0xed2fc320 0x080495ba parent_func + 42 in section .text of /home/bruening/dr/git/build_x86_dbg_tests/suite/tests/bin/api.detach_spawn
0xed2fc358 0xed2fc428 No symbol matches (void *)$retaddr.
0xed2fc35c 0xf76b0f72 start_thread + 210 in section .text of /lib/i386-linux-gnu/libpthread.so.0
But the vfprintf frame has it next hitting somewhere around an funlockfile func ptr, but there's no retaddr near there:
(gdb) x/2i 0xf753c9e5-5
0xf753c9e0 <vfprintf+464>: call 0xf75415f0
0xf753c9e5 <vfprintf+469>: lea -0xc(%ebp),%esp
(gdb) x/23i 0xf75415f0
0xf75415f0: push %ebp
0xf75415f1: push %edi
0xf75415f2: push %esi
0xf75415f3: mov %eax,%esi
0xf75415f5: push %ebx
0xf75415f6: sub $0x20ec,%esp
0xed2f9ce8 0xed2f9d10 No symbol matches (void *)$retaddr.

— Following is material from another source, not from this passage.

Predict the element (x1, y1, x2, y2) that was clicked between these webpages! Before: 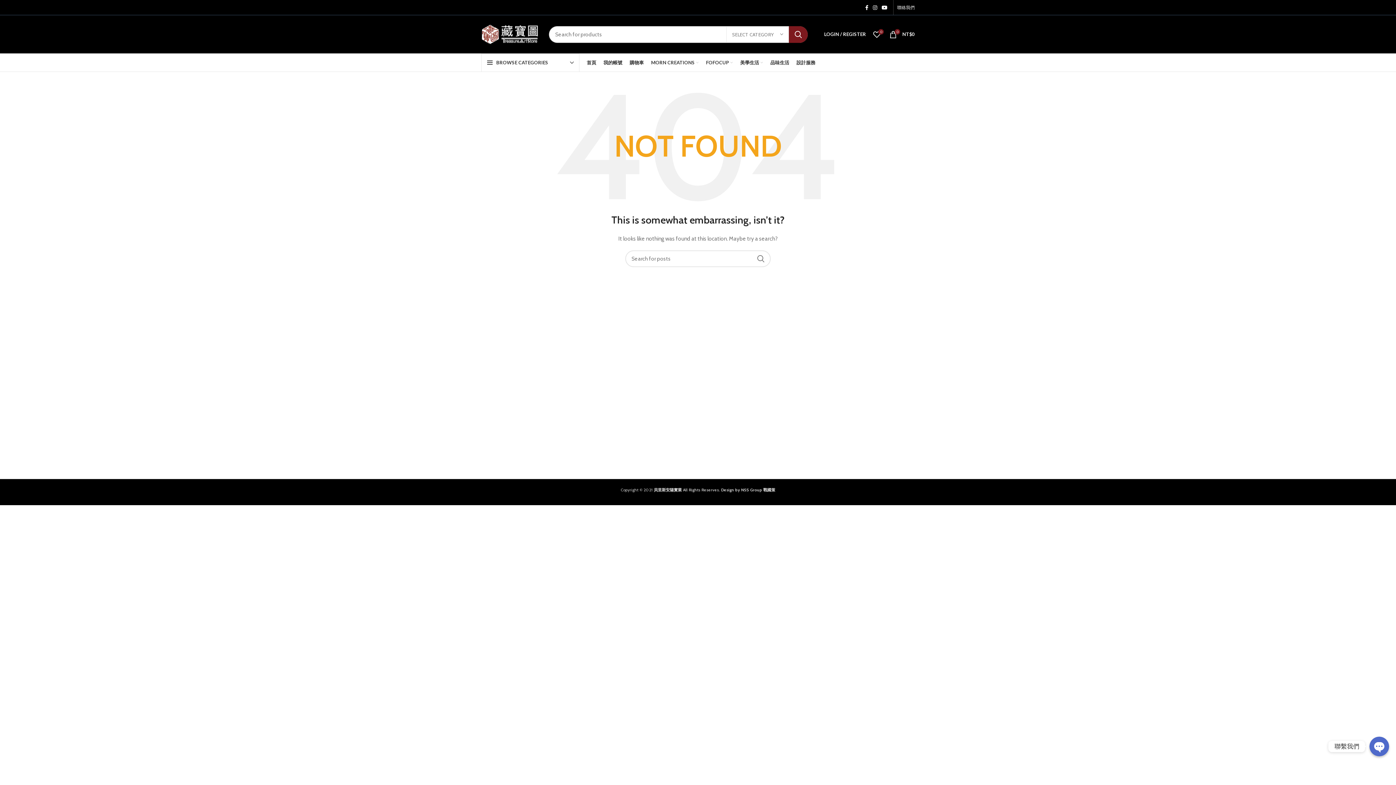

0xed2f9cec 0xf76b9170 funlockfile in section .text of /lib/i386-linux-gnu/libpthread.so.0
#+END_EXAMPLE
Going from the top down we're in libc but gdb won't name the routine:
#+BEGIN_EXAMPLE
(gdb) x/5i $pc-2
0xf76eac8e: int $0x80
=> 0xf76eac90: pop %ebp
0xf76eac91: pop %edx
0xf76eac92: pop %ecx
0xf76eac93: ret
(gdb) dps $esp $esp+64
0xed2f9cc8 0x00000001 No symbol matches (void *)$retaddr.
0xed2f9ccc 0x00000002 No symbol matches (void *)$retaddr.
0xed2f9cd0 0x00000080 No symbol matches (void *)$retaddr.
0xed2f9cd4 0xf75f48b1 No symbol matches (void *)$retaddr.
(gdb) x/10i 0xf75f48b1-12
0xf75f48a5: mov $0xf0,%eax
0xf75f48aa: call *%gs:0x10
0xf75f48b1: mov %edx,%eax
0xf75f48b3: xchg %eax,(%ebx)
f74f9000-f76a4000 r-xp 00000000 fc:01 12321400 /lib/i386-linux-gnu/libc-2.19.so
f76a4000-f76a6000 r--p 001aa000 fc:01 12321400 /lib/i386-linux-gnu/libc-2.19.so
f76a6000-f76a7000 rw-p 001ac000 fc:01 12321400 /lib/i386-linux-gnu/libc-2.19.so
0xf0 == 240 == futex
(gdb) info reg
eax 0xfffffe00 -512
ecx 0x80 128 == flag
edx 0x2 2 == mustbe
ebx 0xf76a788c -144017268 == int*futex
esp 0xed2f9cc8 0xed2f9cc8
ebp 0x1 0x1 == val3
esi 0x0 0 == timeout
edi 0x1 1 == int*uaddr2
#define FUTEX_WAIT 0
#define FUTEX_PRIVATE_FLAG 128
#define FUTEX_WAIT_PRIVATE (FUTEX_WAIT | FUTEX_PRIVATE_FLAG)
Looks like the routine starts here:
0xf75f4890: push %edx
So its caller is:
(gdb) x/4i 0xf754182e-5
0xf7541829: call 0xf75f4890
0xf754182e: jmp 0xf75416ee
Anyway it's a futex inside vfprintf: hard to get more when these libc routines apparently have no names known to gdb.
Did we mess up something about stderr? Running 300x w/o DR I don't see a hang.